In March 2016, the East African Community (EAC)—comprising Uganda, Kenya, Tanzania, Rwanda, and Burundi—proposed a ban on the importation of second-hand clothes. This initiative was part of a broader strategy to revive and protect local textile and leather industries, encouraging production with locally sourced materials from within member countries. The ban, set for implementation by 2019, aimed to address the challenges posed by inexpensive second-hand clothes, which made it difficult for local textile factories and self-employed tailors to compete.

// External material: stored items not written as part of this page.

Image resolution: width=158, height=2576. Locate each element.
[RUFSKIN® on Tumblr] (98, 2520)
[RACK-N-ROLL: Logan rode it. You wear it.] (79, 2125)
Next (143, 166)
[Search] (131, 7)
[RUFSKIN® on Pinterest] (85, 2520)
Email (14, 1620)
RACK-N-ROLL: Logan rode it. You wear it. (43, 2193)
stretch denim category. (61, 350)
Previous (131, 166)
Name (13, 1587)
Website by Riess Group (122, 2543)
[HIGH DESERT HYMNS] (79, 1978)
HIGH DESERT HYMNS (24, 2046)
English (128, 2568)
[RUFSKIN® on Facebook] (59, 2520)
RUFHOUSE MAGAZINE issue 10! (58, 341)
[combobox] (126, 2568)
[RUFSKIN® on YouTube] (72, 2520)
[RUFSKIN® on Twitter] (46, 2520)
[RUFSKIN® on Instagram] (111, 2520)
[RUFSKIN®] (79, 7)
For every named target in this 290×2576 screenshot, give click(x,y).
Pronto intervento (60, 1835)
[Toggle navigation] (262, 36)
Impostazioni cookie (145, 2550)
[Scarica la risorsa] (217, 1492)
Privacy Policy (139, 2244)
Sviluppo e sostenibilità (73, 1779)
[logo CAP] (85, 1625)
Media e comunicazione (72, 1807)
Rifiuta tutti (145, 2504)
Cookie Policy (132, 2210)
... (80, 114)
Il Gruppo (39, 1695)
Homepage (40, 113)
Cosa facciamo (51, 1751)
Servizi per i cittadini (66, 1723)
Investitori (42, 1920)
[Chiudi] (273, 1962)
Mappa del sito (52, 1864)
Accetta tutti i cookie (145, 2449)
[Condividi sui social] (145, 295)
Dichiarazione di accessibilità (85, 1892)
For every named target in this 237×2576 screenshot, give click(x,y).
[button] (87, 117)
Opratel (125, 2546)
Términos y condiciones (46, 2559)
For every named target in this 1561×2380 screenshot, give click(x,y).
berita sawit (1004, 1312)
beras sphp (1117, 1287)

However, the United States warned that this proposed ban would violate the African Growth and Opportunity Act (AGOA), a trade agreement that grants Sub-Saharan African countries duty-free access to the U.S. market. Faced with the threat of losing these trade privileges, most EAC nations withdrew their plans. Uganda and Tanzania dropped the ban to maintain their AGOA benefits, while Rwanda stood firm and faced partial suspension of its AGOA privileges as a consequence.
This scenario exemplifies the systemic economic imbalance between the Global North and South, where powerful nations leverage economic agreements to dictate trade policies. By threatening to withdraw trade benefits, the U.S. coerced East African nations into continuing the import of second-hand clothes, effectively stifling the growth of local industries and perpetuating economic dependency.